ME3120 · Dynamic Modelling

Theme 2 · Newton's method

Checking a model

You have built several models now. Before you trust one — or simulate it — run three fast checks that catch most mistakes: units, limits, and equilibrium.

Source: course notes — the engineer's three-point model sanity check.

Before you start

What you need first

The mass–spring–damper $m\ddot x + c\dot x + kx = F$, and the SI units of each quantity.
The pendulum $\ddot\theta + \tfrac{g}{L}\sin\theta = 0$ and $\omega_n=\sqrt{g/L}$.

What you'll be able to do

Check 1 — units: confirm every term matches.
Check 2 — limits: test the extremes for sense.
Check 3 — equilibrium: find where the system rests, and whether it is stable.

Why check a model?

A model is just algebra you wrote — it can hide a dropped sign, a missing factor, or a wrong term. If you simulate it without checking, a wrong model gives confident, wrong answers.

Three quick checks catch most errors in seconds, before you trust the model: (1) do the units match, (2) does it behave at the limits, and (3) where does it rest? A good model passes all three.

Check 1

Do the units match?

Every term you add together must carry the same units — you cannot add newtons to metres. Run the mass–spring–damper, term by term:

Term	Units, multiplied out	Result
$m\ddot x$	$\text{kg}\times\text{m/s}^2$	N
$c\dot x$	$(\text{N·s/m})\times(\text{m/s})$	N
$kx$	$(\text{N/m})\times\text{m}$	N
$F$	—	N

All four are newtons → the equation is dimensionally consistent. If one term came out in different units, you would know a factor is missing or a term is wrong.
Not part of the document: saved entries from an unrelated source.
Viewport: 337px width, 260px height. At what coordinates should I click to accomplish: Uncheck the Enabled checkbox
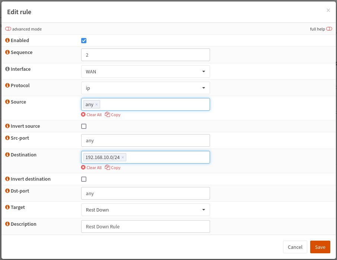coord(84,40)
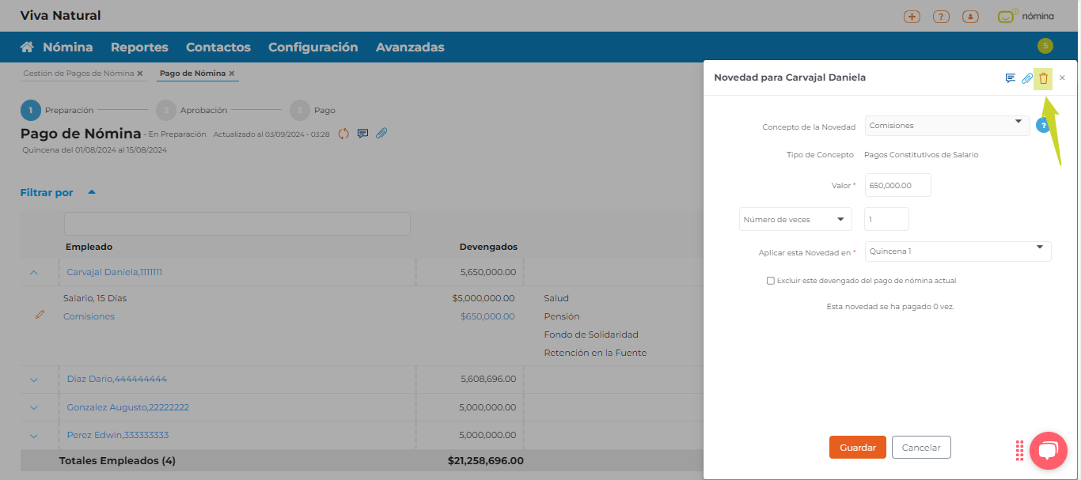Click the home icon in navigation bar
Image resolution: width=1081 pixels, height=480 pixels.
(27, 47)
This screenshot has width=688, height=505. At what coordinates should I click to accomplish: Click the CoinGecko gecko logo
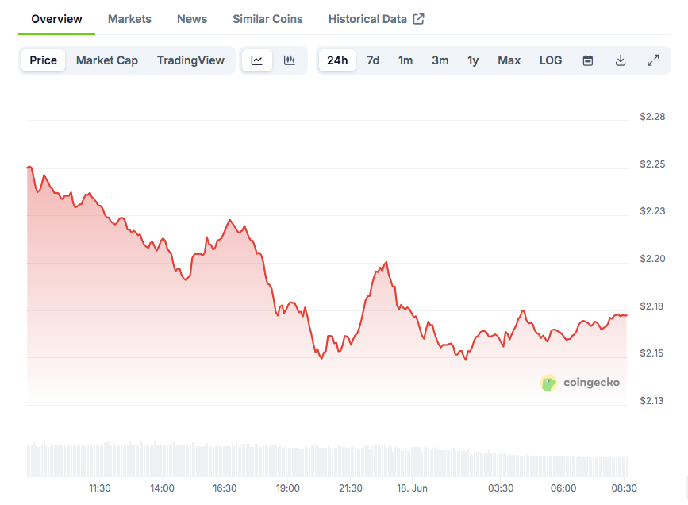coord(549,383)
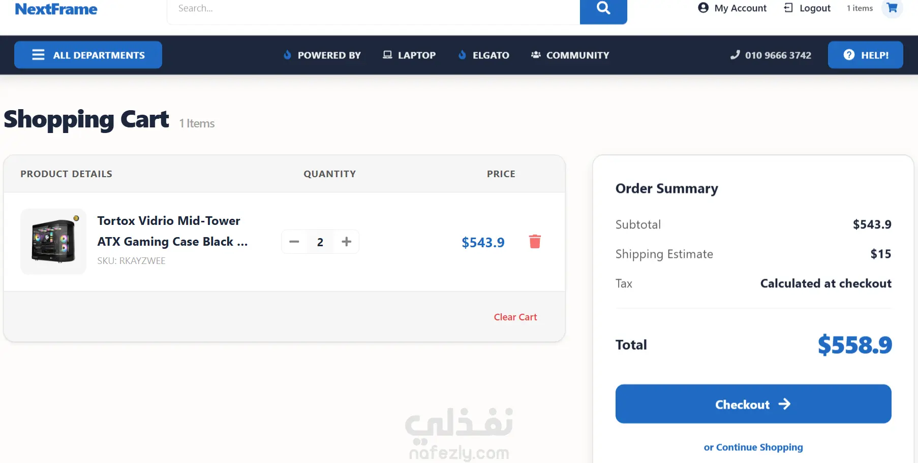Image resolution: width=918 pixels, height=463 pixels.
Task: Visit the COMMUNITY section
Action: [x=570, y=55]
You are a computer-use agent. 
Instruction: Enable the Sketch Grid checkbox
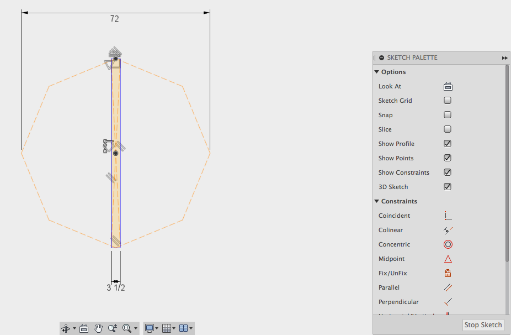448,100
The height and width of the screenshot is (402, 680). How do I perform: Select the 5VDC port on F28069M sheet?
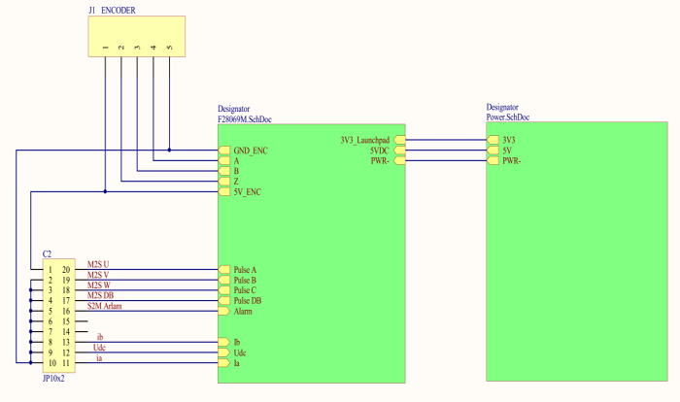tap(398, 151)
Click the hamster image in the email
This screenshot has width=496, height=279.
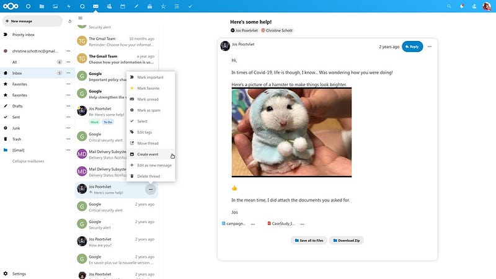[291, 132]
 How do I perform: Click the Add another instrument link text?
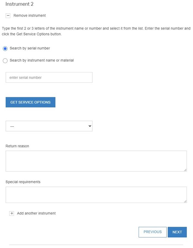36,213
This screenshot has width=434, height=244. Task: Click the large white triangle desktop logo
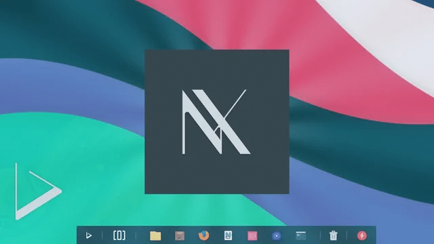pos(38,191)
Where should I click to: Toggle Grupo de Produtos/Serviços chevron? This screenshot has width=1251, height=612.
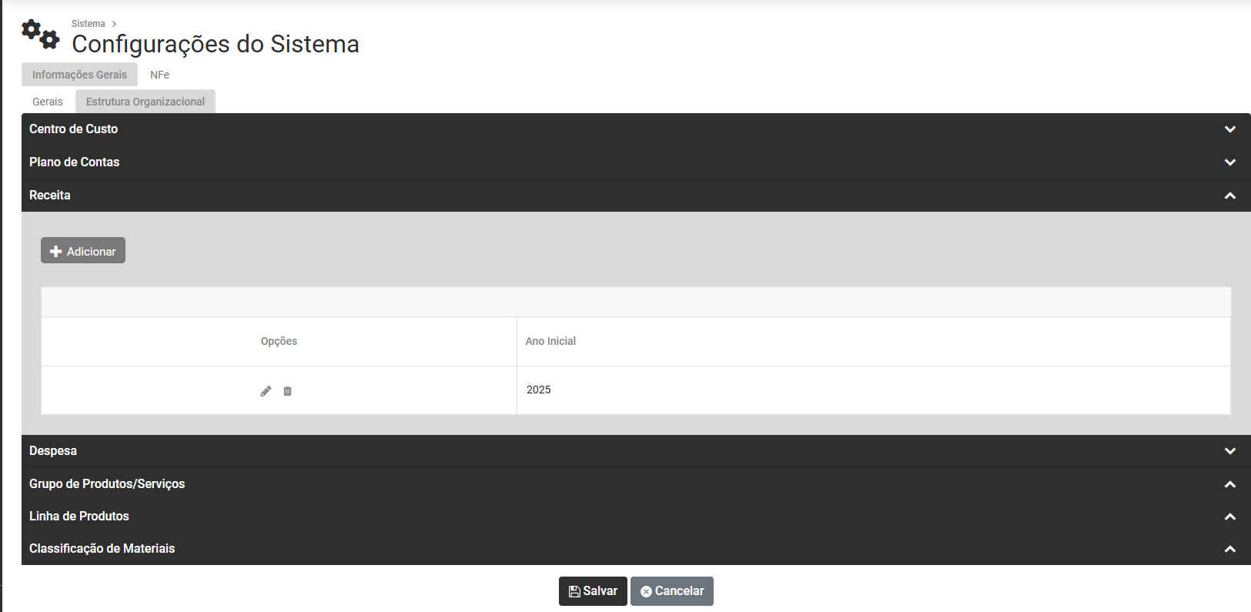pyautogui.click(x=1229, y=484)
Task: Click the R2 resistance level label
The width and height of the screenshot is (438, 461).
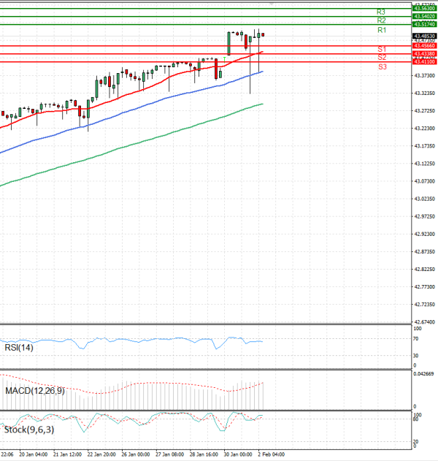Action: coord(381,21)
Angles are unit-free. A radian is a length over a length, so it carries no units. That is why the pendulum's $\ddot\theta$ ($\text{rad/s}^2=1/\text{s}^2$) and $\tfrac{g}{L}\sin\theta$ ($\tfrac{\text{m/s}^2}{\text{m}}=1/\text{s}^2$) also match.

Check 2

Does it behave at the limits?

Push a parameter to an extreme and ask: does the prediction still make sense? Use the pendulum frequency $\omega_n=\sqrt{g/L}$:

Limit	$\omega_n$	Sense?
$L\to\infty$ (very long)	$\to 0$	swings very slowly ✓
$L\to 0$ (very short)	$\to\infty$	swings very fast ✓
$g\to 0$ (in space)	$\to 0$	no gravity, never swings back ✓

All three match intuition → the formula earns trust. A model that predicted a longer pendulum swinging faster would be warning you that something is wrong.
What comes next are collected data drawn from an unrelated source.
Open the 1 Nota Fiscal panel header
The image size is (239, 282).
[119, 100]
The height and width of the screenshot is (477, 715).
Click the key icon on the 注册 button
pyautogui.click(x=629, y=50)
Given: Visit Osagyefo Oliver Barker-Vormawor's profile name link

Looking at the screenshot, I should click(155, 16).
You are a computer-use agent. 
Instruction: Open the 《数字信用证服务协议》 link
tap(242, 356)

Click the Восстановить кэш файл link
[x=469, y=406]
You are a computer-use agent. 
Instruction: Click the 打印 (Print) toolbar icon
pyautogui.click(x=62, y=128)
$\omega_n=\sqrt{g/L}$: as $L$ grows the frequency falls toward zero; as $L$ shrinks it shoots up — exactly the sensible behaviour.

Check 3

Where does it rest?

An equilibrium is a state where nothing changes — so every velocity and acceleration is zero. Put $\dot\theta=\ddot\theta=0$ into the pendulum equation and solve:

1Set $\ddot\theta=0$ in $\ddot\theta+\tfrac{g}{L}\sin\theta=0$:

$$\frac{g}{L}\sin\theta = 0 \;\Rightarrow\; \sin\theta = 0$$

2Solve $\sin\theta=0$ over one turn:

$$\theta = 0 \quad\text{or}\quad \theta = \pi$$

Two rest positions: hanging straight down ($\theta=0$) and balanced straight up ($\theta=\pi$). Both are real — but they do not feel the same.

Stable or unstable?

Give each a tiny nudge and watch the torque:

Down ($\theta=0$) — stable. A nudge makes gravity pull it back; it returns and swings about the bottom.
Up ($\theta=\pi$) — unstable. A nudge makes gravity pull it further away; it falls. Balancing it there needs perfect aim.

Stable = the system comes back after a small disturbance. Unstable = it runs away. The equilibrium check tells you where it can rest; the nudge test tells you whether it will stay.

Down ($\theta=0$): a nudge is pushed back — stable. Up ($\theta=\pi$): a nudge is pushed away — unstable.

📐 Worked example

Check a hanging-spring model

A mass $m = 2\ \text{kg}$ hangs from a vertical spring of stiffness $k = 400\ \text{N/m}$. Measuring $x$ downward from the spring's natural length, a proposed model is $m\ddot x = mg - kx$. Take $g = 9.81\ \text{m/s}^2$ and run the three checks.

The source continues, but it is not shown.